### Given problem
Reproduce the stretch of the material below from its start through the line containing "(x=829, y=137)", leaving out the pictures.

(Data listing)

━━━━━━━━━━━━━━━━

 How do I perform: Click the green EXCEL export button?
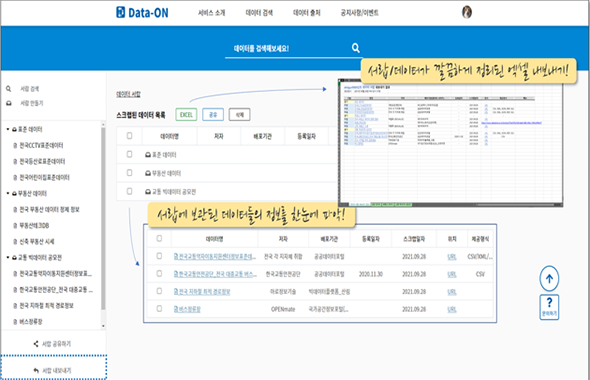coord(186,115)
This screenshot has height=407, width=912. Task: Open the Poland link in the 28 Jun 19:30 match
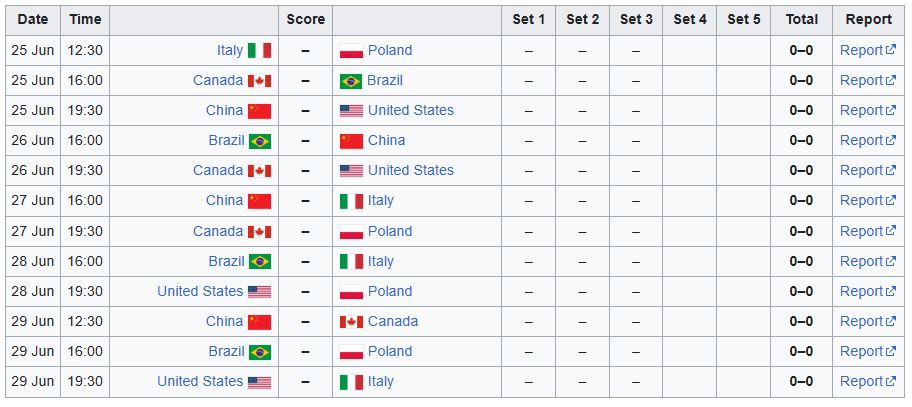pos(390,291)
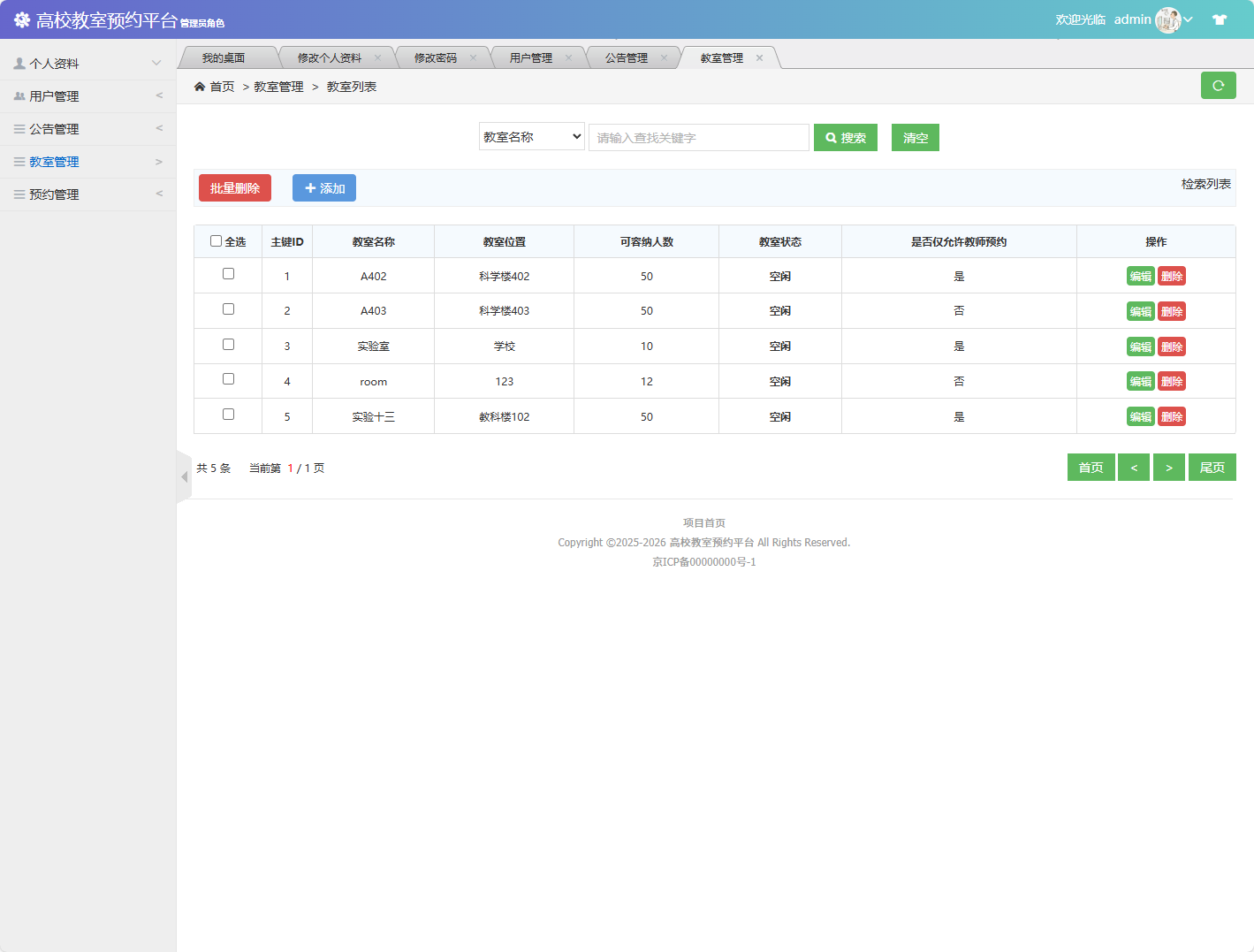Click the magnifier icon on the 搜索 button
The height and width of the screenshot is (952, 1254).
(x=829, y=137)
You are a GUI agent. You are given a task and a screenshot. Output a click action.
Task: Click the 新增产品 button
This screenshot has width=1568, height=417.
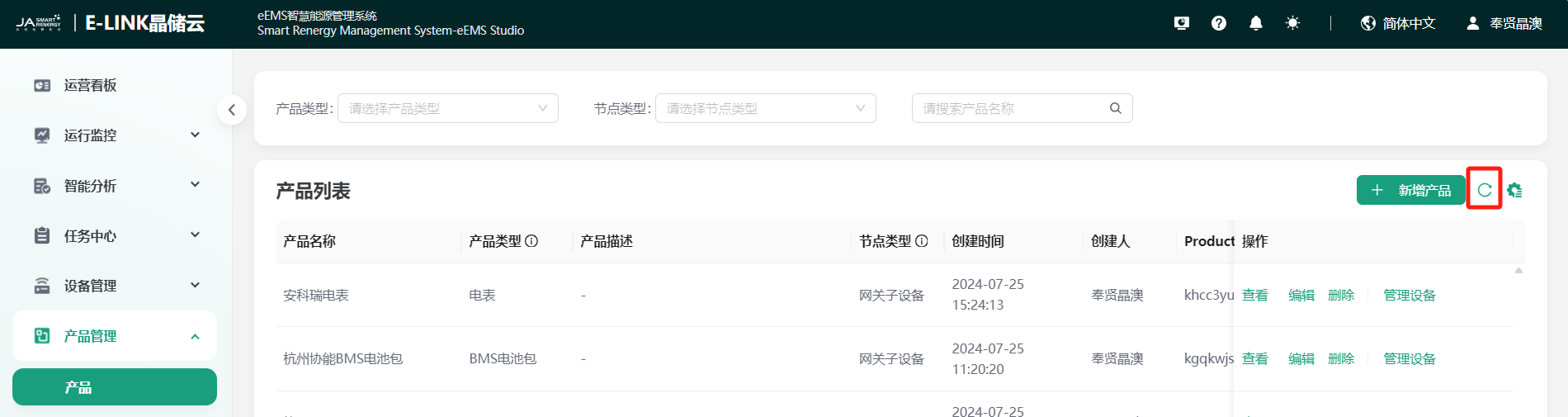click(x=1410, y=190)
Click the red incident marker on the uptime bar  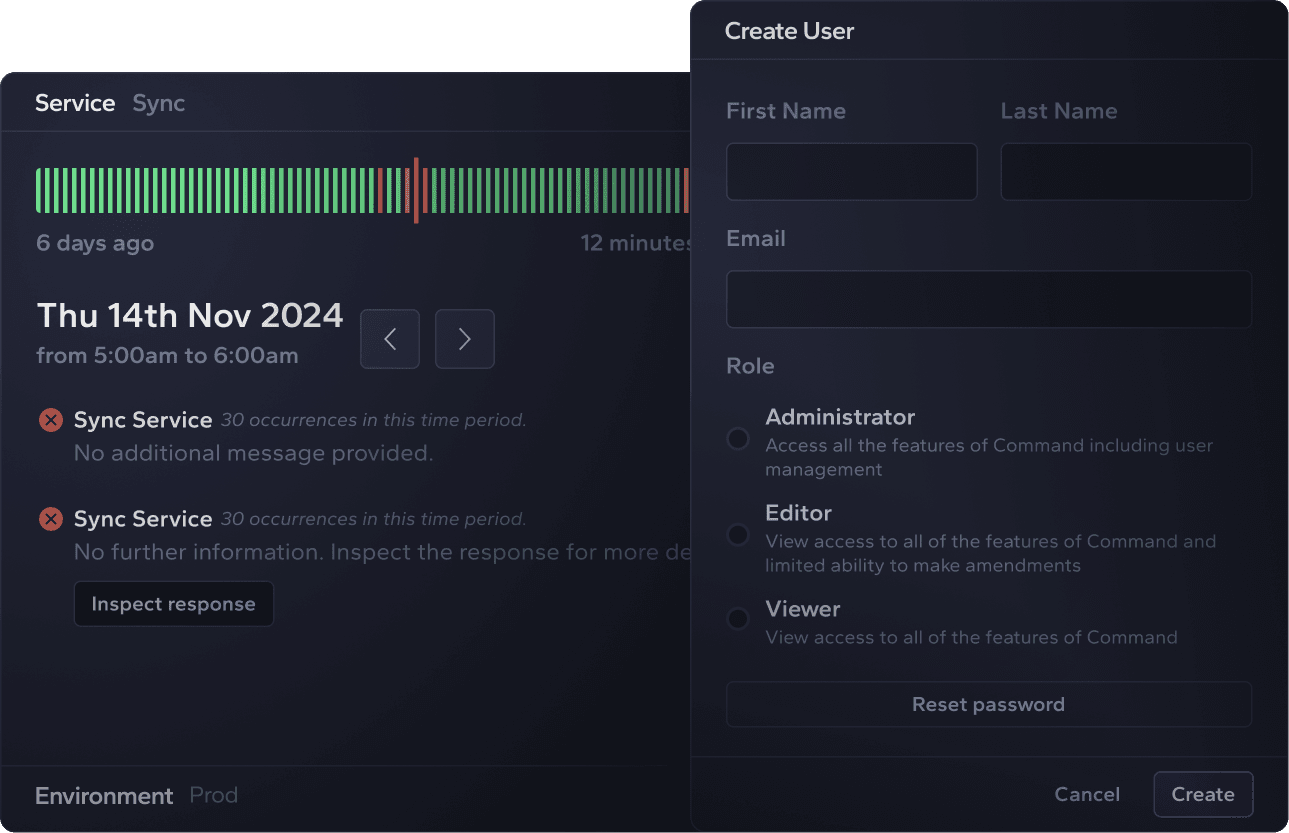point(417,190)
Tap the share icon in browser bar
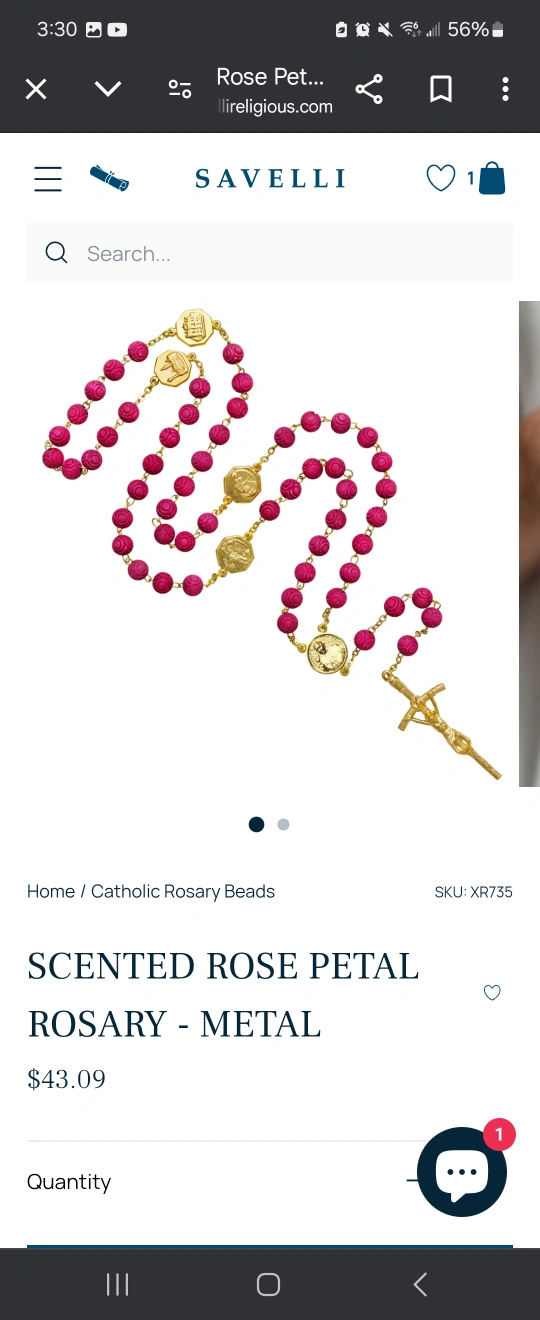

━━━━━━━━━━━━━━━━

### Output of the task
 How do I perform: Click the green EXCEL export button?
coord(186,115)
This screenshot has height=407, width=912. Task: Open the Poland link in the 28 Jun 19:30 match
pos(390,291)
Click the magnifier icon on the 搜索 button
The height and width of the screenshot is (952, 1254).
(x=829, y=137)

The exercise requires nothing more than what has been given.